Requirement. As the answer, set down the lines below from the one containing "Environment (526, 564)" through the one containing "Careers (223, 2492)", exactly and inclusively, and no others.

== Input material

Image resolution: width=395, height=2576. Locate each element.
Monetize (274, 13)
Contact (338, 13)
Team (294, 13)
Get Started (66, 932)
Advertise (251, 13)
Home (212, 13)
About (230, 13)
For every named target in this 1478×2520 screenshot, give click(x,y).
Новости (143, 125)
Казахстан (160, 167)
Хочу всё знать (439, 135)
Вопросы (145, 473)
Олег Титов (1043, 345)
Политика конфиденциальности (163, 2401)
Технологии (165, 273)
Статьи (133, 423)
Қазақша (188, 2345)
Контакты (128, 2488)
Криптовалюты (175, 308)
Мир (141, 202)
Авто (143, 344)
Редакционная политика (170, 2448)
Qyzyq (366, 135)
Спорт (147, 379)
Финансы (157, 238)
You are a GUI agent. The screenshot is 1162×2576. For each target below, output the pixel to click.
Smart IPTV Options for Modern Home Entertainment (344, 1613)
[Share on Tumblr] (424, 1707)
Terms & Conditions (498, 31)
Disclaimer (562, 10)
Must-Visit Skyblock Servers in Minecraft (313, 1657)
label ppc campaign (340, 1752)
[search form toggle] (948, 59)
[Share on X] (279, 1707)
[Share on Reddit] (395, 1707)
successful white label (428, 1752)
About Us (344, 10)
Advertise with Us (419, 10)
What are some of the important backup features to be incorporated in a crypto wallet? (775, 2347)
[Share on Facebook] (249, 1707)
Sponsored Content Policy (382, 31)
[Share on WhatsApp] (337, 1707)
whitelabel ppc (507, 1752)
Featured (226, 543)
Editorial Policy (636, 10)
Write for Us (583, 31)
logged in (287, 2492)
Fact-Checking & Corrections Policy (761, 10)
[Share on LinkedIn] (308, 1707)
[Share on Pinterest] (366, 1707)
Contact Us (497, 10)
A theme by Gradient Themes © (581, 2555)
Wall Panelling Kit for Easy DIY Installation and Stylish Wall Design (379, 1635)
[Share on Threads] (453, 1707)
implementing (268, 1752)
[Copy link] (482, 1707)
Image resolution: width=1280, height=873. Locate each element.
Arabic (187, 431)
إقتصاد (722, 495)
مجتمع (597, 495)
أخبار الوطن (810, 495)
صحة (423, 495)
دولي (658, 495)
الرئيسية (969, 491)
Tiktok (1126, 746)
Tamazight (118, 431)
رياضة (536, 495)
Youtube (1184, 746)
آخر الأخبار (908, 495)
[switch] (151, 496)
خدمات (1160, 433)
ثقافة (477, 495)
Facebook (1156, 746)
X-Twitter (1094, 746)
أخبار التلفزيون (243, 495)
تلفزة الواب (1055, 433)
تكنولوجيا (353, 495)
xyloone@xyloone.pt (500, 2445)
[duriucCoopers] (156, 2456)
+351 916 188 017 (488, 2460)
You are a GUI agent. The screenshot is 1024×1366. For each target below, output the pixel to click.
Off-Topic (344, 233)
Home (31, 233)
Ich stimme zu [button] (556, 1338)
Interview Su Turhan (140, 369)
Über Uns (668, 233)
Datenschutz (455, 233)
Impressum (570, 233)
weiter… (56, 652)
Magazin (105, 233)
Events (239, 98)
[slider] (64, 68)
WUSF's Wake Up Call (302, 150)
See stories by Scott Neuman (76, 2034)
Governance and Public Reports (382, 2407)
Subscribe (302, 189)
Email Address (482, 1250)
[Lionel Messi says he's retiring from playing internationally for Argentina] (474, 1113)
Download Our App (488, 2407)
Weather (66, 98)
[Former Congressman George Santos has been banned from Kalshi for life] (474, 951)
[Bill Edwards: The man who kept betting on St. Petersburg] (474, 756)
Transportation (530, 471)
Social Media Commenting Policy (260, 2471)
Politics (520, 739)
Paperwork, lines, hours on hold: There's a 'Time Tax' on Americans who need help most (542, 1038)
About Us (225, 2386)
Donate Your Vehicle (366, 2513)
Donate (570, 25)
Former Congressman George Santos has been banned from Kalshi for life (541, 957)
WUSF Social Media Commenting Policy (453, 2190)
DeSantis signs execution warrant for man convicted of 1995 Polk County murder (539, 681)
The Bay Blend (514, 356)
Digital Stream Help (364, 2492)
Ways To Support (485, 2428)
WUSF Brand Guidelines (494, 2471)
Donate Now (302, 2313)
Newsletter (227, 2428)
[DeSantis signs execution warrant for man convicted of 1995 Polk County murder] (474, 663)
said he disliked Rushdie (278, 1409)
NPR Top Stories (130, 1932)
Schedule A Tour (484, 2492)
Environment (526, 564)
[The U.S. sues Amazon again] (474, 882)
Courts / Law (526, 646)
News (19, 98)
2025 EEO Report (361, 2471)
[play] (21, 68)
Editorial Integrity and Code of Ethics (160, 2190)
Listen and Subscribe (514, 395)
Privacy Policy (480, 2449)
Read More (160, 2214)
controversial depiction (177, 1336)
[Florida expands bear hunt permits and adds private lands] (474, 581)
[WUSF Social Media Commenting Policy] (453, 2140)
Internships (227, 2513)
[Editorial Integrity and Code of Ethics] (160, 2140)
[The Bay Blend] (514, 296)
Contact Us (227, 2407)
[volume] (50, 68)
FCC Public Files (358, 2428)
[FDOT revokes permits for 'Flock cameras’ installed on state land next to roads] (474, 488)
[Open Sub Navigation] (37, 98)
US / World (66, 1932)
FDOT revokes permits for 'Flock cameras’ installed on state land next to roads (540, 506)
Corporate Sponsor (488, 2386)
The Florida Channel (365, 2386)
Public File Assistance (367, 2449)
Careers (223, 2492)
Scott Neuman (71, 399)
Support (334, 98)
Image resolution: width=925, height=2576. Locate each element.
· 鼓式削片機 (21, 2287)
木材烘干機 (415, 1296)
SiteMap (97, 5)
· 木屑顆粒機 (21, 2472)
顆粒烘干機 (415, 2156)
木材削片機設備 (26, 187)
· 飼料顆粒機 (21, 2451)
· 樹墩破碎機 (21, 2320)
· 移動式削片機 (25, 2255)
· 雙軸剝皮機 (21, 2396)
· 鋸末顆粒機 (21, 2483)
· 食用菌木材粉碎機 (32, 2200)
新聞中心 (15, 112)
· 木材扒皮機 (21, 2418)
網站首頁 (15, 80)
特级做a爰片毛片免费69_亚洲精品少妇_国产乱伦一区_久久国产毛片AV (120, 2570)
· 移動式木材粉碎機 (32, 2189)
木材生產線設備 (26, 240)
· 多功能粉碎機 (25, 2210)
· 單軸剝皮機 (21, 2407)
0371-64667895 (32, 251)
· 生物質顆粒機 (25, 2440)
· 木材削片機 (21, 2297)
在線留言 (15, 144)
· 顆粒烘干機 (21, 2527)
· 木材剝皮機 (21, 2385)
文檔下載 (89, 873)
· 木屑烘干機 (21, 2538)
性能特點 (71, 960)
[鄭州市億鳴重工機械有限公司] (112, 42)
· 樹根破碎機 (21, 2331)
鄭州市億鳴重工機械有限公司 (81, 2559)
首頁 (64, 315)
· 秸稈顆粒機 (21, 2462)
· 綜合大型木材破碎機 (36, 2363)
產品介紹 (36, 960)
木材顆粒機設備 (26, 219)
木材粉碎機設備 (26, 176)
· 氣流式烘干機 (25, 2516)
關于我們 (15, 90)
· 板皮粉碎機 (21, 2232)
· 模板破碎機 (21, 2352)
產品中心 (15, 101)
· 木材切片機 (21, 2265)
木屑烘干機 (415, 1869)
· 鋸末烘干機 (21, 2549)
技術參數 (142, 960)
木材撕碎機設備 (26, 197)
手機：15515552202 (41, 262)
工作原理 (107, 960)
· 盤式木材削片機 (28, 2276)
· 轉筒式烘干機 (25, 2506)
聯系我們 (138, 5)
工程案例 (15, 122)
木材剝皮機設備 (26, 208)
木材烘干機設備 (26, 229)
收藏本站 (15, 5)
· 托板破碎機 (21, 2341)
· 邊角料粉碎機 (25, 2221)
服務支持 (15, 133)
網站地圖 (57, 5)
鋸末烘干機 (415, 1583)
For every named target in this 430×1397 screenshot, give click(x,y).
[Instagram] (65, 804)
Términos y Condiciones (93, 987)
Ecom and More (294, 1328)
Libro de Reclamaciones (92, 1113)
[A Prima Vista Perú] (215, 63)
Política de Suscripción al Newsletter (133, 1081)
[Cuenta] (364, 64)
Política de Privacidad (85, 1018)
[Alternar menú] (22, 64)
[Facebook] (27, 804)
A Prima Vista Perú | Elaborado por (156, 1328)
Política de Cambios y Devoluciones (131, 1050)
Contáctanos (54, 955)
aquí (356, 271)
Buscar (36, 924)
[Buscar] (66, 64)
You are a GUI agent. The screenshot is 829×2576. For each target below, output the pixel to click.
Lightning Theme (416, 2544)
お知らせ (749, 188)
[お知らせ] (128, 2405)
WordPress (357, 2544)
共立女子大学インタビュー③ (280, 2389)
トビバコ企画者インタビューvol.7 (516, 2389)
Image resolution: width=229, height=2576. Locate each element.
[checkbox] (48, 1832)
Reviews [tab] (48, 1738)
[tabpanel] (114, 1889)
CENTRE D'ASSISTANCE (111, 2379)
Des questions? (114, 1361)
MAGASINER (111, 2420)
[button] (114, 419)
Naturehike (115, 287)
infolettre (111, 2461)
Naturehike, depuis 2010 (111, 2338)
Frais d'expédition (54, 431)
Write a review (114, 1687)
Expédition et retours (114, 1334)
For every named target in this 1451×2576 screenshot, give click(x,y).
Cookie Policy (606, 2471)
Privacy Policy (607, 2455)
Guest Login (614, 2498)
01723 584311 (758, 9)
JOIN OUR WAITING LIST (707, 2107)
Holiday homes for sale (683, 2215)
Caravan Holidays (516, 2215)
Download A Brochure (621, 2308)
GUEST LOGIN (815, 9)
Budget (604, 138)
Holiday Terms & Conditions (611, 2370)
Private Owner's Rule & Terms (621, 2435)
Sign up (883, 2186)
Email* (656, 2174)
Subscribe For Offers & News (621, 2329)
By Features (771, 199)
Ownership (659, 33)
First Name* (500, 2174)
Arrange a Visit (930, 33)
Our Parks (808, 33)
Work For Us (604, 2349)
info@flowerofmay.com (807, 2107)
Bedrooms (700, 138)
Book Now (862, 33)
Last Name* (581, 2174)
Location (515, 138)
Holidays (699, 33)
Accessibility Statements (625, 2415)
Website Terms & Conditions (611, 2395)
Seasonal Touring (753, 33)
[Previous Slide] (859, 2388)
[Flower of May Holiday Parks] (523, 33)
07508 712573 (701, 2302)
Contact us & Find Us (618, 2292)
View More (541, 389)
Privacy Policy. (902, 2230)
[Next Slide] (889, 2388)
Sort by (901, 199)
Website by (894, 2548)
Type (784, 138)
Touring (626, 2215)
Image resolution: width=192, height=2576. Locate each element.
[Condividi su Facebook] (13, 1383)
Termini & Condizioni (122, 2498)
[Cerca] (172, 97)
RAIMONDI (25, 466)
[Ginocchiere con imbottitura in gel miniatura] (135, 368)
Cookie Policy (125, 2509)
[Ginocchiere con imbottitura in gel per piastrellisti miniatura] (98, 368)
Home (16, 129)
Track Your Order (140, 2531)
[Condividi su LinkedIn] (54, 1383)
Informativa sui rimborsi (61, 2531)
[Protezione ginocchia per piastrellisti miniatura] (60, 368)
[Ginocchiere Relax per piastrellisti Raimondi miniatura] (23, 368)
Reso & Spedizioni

====

Response to this task.
Environment (526, 564)
[The U.S. sues Amazon again] (474, 882)
Courts / Law (526, 646)
News (19, 98)
2025 EEO Report (361, 2471)
[play] (21, 68)
Editorial Integrity and Code of Ethics (160, 2190)
Listen and Subscribe (514, 395)
Privacy Policy (480, 2449)
Read More (160, 2214)
controversial depiction (177, 1336)
[Florida expands bear hunt permits and adds private lands] (474, 581)
[WUSF Social Media Commenting Policy] (453, 2140)
Internships (227, 2513)
[Editorial Integrity and Code of Ethics] (160, 2140)
[The Bay Blend] (514, 296)
Contact Us (227, 2407)
[volume] (50, 68)
FCC Public Files (358, 2428)
[FDOT revokes permits for 'Flock cameras’ installed on state land next to roads] (474, 488)
[Open Sub Navigation] (37, 98)
US / World (66, 1932)
FDOT revokes permits for 'Flock cameras’ installed on state land next to roads (540, 506)
Corporate Sponsor (488, 2386)
The Florida Channel (365, 2386)
Public File Assistance (367, 2449)
Careers (223, 2492)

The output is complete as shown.